|Legal Opinion: |
Text of Document: This is to memorialize our conversation this morning with respect to the questions you posed relative to two municipal employees.
False Insurance Claims
You have asked whether it would be appropriate for the city to terminate an employee who falsely claimed that he was still married and therefore, entitled to city-sponsored family health insurance coverage, when, in fact, this employee was divorced. It is undisputed that following the divorce, the employee’s former wife had substantial medical expenses which were subsequently billed to and paid for by the insurance company. It is also undisputed that a portion of the insurance premiums were paid by the city during this time period. Of course, the decision to terminate an employee is one which ultimately the city must make in light of all the facts and circumstances. However, in my opinion, there are ample grounds to terminate this employee, if that is your decision, based on his fraudulent misrepresentations.
T.C.A. § 56-47-103 entitled “Unlawful insurance acts,” provides in part as follows:
(a) Any person who, knowingly and with intent to defraud, and for the purpose of depriving another of property or for pecuniary gain, commits or participates in or permits its employees or its agents to commit any of the following acts, has committed a fraudulent insurance act:
(1) Presents, causes to be presented or prepares with knowledge or belief that it will be presented, by or on behalf of an insured, insurer, claimant or applicant to an insurer or insurance professional in connection with an insurance transaction any information which contains false representations as to any material fact, or which withholds or conceals a material fact concerning any of the following:
(i) The application for, rating of or renewal of, any insurance policy;
(ii) A claim for payment or benefit pursuant to any insurance policy; or
(iii) Payments made in accordance with the terms of any insurance policy;
(6) Presents, causes to be presented or prepares with knowledge or belief that it will be presented, by or on behalf of an insured or insurer, or insurance professional, to a claimant or any other person in connection with an insurance transaction, any information which contains false representations as to any material fact, or which withholds or conceals a material fact concerning any of the following:
(I) A claim for payment or benefit pursuant to any insurance policy; or
(ii) Payments made in accordance with the terms of any insurance policy.
The state statutes prescribe penalties and restitution for a conviction of insurance fraud. See T.C.A. §§ 56-47-105; 56-47-106; 39-14-105. Assuming that there is a finding that the employee in question has allegedly has committed insurance fraud, which is also an act involving moral turpitude, it would appear that the city has adequate cause to terminate this individual.
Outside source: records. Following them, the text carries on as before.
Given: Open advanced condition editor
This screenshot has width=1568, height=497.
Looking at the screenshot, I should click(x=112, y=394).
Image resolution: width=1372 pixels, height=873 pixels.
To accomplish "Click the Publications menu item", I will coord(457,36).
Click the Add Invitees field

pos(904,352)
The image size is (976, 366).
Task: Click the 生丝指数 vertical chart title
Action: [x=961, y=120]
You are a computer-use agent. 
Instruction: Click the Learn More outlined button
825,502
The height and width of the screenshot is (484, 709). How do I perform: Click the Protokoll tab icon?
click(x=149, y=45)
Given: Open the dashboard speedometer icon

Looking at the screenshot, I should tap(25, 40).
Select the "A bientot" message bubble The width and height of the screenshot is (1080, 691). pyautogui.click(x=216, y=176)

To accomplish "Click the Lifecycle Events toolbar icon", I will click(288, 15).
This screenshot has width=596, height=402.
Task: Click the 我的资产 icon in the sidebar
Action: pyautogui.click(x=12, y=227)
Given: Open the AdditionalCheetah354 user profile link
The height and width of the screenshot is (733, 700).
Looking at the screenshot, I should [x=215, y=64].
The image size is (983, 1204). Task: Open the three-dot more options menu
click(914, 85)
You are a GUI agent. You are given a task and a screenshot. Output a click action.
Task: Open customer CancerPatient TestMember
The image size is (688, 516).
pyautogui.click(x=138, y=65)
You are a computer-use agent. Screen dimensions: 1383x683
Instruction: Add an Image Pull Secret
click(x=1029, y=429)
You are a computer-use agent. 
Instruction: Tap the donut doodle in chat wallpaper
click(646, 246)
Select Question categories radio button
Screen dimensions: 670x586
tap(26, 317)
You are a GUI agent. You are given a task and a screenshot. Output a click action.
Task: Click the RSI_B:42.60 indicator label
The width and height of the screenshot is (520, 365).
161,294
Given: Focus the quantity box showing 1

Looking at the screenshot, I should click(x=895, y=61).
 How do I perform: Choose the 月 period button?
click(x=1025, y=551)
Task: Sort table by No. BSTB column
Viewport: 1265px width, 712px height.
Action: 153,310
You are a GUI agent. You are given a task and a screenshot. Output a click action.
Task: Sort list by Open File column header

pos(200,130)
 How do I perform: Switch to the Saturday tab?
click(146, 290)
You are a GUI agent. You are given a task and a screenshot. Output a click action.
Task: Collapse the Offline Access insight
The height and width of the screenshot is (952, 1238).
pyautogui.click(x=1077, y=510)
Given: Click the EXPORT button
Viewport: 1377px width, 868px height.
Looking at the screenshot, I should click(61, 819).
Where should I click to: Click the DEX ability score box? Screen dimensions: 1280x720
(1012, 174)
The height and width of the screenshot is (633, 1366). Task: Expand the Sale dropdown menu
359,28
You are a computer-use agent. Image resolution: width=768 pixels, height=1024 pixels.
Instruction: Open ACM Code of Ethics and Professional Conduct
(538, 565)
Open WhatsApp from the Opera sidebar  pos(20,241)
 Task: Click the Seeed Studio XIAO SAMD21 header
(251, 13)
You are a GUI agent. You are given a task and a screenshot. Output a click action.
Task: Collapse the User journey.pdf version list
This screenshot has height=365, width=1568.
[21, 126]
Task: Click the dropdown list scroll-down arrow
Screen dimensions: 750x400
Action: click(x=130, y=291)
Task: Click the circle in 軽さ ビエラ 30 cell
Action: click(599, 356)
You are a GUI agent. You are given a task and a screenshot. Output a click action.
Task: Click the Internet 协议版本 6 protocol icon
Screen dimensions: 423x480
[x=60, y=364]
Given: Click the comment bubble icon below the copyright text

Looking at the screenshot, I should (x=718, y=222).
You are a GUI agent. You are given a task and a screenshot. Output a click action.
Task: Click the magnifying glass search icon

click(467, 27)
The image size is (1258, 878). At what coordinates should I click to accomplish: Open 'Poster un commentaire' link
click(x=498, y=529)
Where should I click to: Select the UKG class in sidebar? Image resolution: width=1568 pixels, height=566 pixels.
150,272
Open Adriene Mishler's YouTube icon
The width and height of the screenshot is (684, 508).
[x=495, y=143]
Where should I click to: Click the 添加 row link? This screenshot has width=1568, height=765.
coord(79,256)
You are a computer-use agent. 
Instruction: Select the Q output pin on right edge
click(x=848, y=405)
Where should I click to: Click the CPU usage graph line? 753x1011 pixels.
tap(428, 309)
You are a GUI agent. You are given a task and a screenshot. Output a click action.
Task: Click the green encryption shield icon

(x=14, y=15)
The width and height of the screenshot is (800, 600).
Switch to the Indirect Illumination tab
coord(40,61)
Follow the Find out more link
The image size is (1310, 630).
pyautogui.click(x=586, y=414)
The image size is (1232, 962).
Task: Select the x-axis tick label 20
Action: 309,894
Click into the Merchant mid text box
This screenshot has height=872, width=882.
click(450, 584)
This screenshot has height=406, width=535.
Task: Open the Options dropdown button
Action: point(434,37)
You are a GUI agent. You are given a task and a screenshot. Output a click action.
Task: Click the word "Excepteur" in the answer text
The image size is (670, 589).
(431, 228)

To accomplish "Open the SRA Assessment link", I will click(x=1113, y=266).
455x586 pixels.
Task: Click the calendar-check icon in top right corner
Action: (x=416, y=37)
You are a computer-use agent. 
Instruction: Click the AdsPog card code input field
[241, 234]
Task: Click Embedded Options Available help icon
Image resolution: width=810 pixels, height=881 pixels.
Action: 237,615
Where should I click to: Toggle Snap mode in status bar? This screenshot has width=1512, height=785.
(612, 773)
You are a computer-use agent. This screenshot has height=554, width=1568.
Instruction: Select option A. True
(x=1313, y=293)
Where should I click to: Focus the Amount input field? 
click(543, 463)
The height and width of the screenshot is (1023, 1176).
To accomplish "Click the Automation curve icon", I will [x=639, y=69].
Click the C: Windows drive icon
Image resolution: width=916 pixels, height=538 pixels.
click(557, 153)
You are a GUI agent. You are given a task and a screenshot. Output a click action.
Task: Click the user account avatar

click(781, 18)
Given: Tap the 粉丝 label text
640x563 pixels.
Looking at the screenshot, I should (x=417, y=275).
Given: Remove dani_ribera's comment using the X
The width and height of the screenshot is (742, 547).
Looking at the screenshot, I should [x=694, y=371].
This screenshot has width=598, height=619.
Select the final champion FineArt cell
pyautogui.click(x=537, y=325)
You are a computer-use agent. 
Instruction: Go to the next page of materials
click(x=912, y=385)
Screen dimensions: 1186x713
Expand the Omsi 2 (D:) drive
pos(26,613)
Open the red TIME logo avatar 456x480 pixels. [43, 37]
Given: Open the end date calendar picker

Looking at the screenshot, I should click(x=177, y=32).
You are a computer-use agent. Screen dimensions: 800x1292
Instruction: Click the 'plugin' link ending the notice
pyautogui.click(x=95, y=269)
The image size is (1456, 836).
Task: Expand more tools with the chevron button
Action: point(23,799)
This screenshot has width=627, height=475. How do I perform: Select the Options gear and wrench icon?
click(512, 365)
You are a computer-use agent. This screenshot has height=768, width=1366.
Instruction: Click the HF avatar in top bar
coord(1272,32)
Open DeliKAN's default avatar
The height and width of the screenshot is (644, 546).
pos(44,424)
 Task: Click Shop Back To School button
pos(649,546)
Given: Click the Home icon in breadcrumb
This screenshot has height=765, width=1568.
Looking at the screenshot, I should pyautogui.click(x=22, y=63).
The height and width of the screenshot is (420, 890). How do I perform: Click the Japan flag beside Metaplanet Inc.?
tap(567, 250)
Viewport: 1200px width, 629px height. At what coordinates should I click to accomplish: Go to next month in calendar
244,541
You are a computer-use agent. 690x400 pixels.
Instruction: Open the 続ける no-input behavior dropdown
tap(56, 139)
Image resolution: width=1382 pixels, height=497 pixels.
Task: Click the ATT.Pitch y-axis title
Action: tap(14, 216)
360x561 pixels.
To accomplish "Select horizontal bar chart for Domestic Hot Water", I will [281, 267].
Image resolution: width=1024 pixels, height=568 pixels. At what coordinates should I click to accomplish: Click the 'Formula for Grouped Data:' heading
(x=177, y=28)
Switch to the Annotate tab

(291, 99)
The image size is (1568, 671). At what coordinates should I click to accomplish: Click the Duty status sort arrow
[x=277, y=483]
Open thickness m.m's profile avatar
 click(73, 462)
Street Department Employee
This employee currently is on sick leave without pay, in accordance with a doctor’s report that has advised him to not work for several months because of back problems. Before requesting sick leave, the employee allegedly was involved in a fight while at home, and still in a city uniform. You have asked whether the employee can be fired based on the particular facts as you explained to me that involve the domestic fight. Again, the decision to terminate an individual for “unbecoming behavior” is probably defensible. However, since your city does give employees property rights in their jobs, and since this individual is not being paid at this time, it might be advisable to wait and ascertain whether any criminal charges are brought against the employee before taking any formal action. As you noted, since this employee is in an unpaid status while on leave, there is no harm in waiting until such time as any criminal charges are brought against this individual and then, learning what is the ultimate outcome of any such proceedings.